Os primeiros degraus são os mais difíceis, até se adquirir a coordenação necessária.
(Cortázar - Instruções para subir uma escada, em Histórias de Cronópios e Famas)
(Cortázar - Instruções para subir uma escada, em Histórias de Cronópios e Famas)
Não acredito em literatura de Internet. Internet é veículo. De comunicação. De toda sorte de escritos, uma diversidade também encontrada nos livros. Não me parece, como preconceituosamente se crê, que tenha mais lixo sendo feito num lugar do que no outro. Internet é instrumento, ferramenta (mais uma) que possibilita, inclusive, a democratização do conhecimento. Sabemos, por exemplo, que no Portal Domínio Público – além de uma biblioteca com mais de mil obras que já têm autorização legal para publicação, permitindo a sua impressão e facilitando, com isso, por tabela, a difusão cultural e a inclusão social – qualquer autor pode ter seu texto digitalizado e, portanto, disponibilizado para divulgação, para ser acessado pelos internautas quando assim desejarem, com gratuidade. Única cláusula de restrição: sem fins comerciais. E resguardando-se a autoria, é claro.
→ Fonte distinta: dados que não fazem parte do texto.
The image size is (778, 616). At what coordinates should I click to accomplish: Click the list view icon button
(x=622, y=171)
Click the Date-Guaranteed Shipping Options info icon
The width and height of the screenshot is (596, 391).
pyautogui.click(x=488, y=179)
Tenho observado, hoje em dia mais do que nunca, que escrever é abrir nova perspectiva de entendimento para algo que, até então, não comportava inteligibilidade, ou ao menos não-toda (sempre, e para nosso alívio, por mais que se revele, algo resiste e insiste). Tentar dar conta de uma experiência difícil de ser dita, tanto aquilo que nos persegue quanto o que nos escapa, o excessivo e a falta. Fazer diferença. Não uma diferençazinha de forma, porém a escrita de uma diferença. Como uma impressão digital: mais pessoal e intransferível impossível, pois a linguagem não expressa o sujeito, ela o constitui. Isso explicaria, em parte, o boom dos blogs, numa época em que a massificação predomina e as subjetividades são ameaçadas.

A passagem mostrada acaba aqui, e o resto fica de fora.